> **Texte de lecture**:
**********

Politique culturelle
Les artivistes russes : lorsque créer c’est résister

Les artivistes russes : lorsque créer c’est résister

01 September 2012 | PAR Charlotte Dronier

« Subversif », « irrévérencieux », « transgressif » sont devenus des mots-clefs récurrents au sein des communiqués de presse. Les formes contestataires de l’art contemporain semblent ainsi pleinement admises, parfois même avec un certain engouement au détriment de leur force. De cette reconnaissance résulte bien souvent un nouveau conformisme paradoxal, sans nécessairement engendrer une plus large prise de conscience dans la société, ni enrichir son propos. Des graffiteurs anti-capitalistes devenus célèbres dans le monde des galeristes, du coup médiatique de Jeff Koons à Versailles au « Piss Christ » d’Andres Serrano, de la subversion à la subvention, il semblerait n’y avoir désormais qu’un pas. Mais la situation ailleurs est tout autre et particulièrement en Russie où les figures culturelles, artistes, commissaires d’exposition, directeurs de musées, sont toujours menacés. En témoigne le procès abusif hautement symbolique des Pussy Riot, suscitant le soutien et l’indignation de la scène internationale.

Artistes vs/Etat

« Si les autorités disent ”nous construisons un état fort”, un artiste doit montrer que ce n’est pas le cas. Si elles déclarent ”nous améliorons le quotidien du peuple’’, un artiste doit démontrer que c’est un mensonge. », précise Oleg Vorotnikov, chef du groupe Voïna, signifiant « guerre », fondé en 2006. Créer pour résister et faire basculer le régime autoritaire: les activistes russes montent au front et confirment par là-même aux yeux de tous que l’art demeure une arme redoutable.

Dans un pays où l’opposition traditionnelle a été ternie par l’apathie publique et les contenus médiatiques pro-Kremlin, ces artistes crient leurs revendications dans une action forte, à la limite de l’humour absurde ou du visuellement supportable, oscillant entre laideur et non-sens. « Nous détestons les flics mais si nous les attaquions simplement comme ça, ils nous emprisonneraient immédiatement, alors nous cachons notre haine derrière l’art. Ils ne peuvent donc pas nous avoir et nous atteignons notre but plus rapidement. » explique Kotyonok, membre de Voïna. Il s’agit en effet de mêler art et politique afin de parvenir à enfreindre les lois et assiéger les barrières. Ces happenings ou performances illicites semblant insaisissables alimentent le débat social lorsqu’elles s’emparent de ses normes afin de les détourner et les réinjecter dans l’espace public pour mieux le sonder. Dans une société où la consommation et la visibilité sont prégnantes, les enjeux de la subversion ont un impact puissant. Ces principes nous rappellent ainsi les mouvements activistes féministes des années 1960-1970 ou les actionnistes viennois. « Personne ne demande de permission et ils ne coordonnent pas vraiment leurs actions bien que leur mise en application nécessite un nombre d’engagés suffisamment large. Dans cet aspect, on pourrait parler d’un collectivisme impliquant le travail personnalisé de plusieurs communautés.» observe V.T, photographe à Saint-Pétersbourg.

**********

> **Données fournies**:
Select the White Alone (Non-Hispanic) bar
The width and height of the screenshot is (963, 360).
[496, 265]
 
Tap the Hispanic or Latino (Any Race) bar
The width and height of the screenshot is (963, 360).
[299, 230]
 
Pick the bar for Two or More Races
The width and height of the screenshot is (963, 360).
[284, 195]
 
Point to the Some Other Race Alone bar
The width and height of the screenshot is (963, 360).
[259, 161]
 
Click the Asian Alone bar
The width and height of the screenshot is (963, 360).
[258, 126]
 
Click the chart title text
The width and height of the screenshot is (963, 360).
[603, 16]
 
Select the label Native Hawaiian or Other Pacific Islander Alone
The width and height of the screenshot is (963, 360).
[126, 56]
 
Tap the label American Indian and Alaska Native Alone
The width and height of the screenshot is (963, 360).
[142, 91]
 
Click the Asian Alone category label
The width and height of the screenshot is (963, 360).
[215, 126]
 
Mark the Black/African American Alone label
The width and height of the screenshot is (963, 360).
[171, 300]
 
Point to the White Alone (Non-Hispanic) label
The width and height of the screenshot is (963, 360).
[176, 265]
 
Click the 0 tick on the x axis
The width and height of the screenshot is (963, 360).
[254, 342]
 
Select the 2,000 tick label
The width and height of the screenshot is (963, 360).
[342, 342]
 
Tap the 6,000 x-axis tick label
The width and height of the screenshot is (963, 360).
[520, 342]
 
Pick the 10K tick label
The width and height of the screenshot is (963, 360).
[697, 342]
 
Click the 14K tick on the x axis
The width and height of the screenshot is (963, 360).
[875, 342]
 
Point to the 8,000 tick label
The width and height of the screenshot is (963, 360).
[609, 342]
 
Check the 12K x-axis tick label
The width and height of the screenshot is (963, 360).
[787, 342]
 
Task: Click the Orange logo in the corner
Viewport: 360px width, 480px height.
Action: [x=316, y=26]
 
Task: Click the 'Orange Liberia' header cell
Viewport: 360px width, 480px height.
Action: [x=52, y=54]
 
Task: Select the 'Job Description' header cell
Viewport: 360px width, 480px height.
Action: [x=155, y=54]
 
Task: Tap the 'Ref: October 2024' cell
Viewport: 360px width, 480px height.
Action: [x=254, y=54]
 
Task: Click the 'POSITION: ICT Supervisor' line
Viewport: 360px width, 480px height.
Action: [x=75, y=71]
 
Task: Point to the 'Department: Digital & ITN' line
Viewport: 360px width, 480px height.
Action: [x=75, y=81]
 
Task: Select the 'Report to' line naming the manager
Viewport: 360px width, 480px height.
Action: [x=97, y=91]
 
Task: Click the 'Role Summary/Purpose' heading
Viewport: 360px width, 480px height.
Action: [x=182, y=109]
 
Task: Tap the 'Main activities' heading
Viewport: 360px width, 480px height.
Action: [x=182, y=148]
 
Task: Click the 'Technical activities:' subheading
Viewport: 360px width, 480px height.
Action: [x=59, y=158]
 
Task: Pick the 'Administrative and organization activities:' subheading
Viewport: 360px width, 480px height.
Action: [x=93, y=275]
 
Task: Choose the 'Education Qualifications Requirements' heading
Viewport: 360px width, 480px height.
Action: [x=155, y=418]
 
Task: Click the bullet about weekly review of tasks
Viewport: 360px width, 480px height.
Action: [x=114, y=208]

**********

> **Objectif A**: Reproduisez fidèlement le passage du texte sur les artivistes russes qui va de "Artistes vs/Etat" jusqu'à "une arme redoutable.".
> **Objectif B**: Dans le texte sur les artivistes russes, relevez les mots présentés comme des mots-clefs récurrents des communiqués de presse.

> **Résultat attendu A**:
Artistes vs/Etat

« Si les autorités disent ”nous construisons un état fort”, un artiste doit montrer que ce n’est pas le cas. Si elles déclarent ”nous améliorons le quotidien du peuple’’, un artiste doit démontrer que c’est un mensonge. », précise Oleg Vorotnikov, chef du groupe Voïna, signifiant « guerre », fondé en 2006. Créer pour résister et faire basculer le régime autoritaire: les activistes russes montent au front et confirment par là-même aux yeux de tous que l’art demeure une arme redoutable.

> **Résultat attendu B**: Subversif, irrévérencieux, transgressif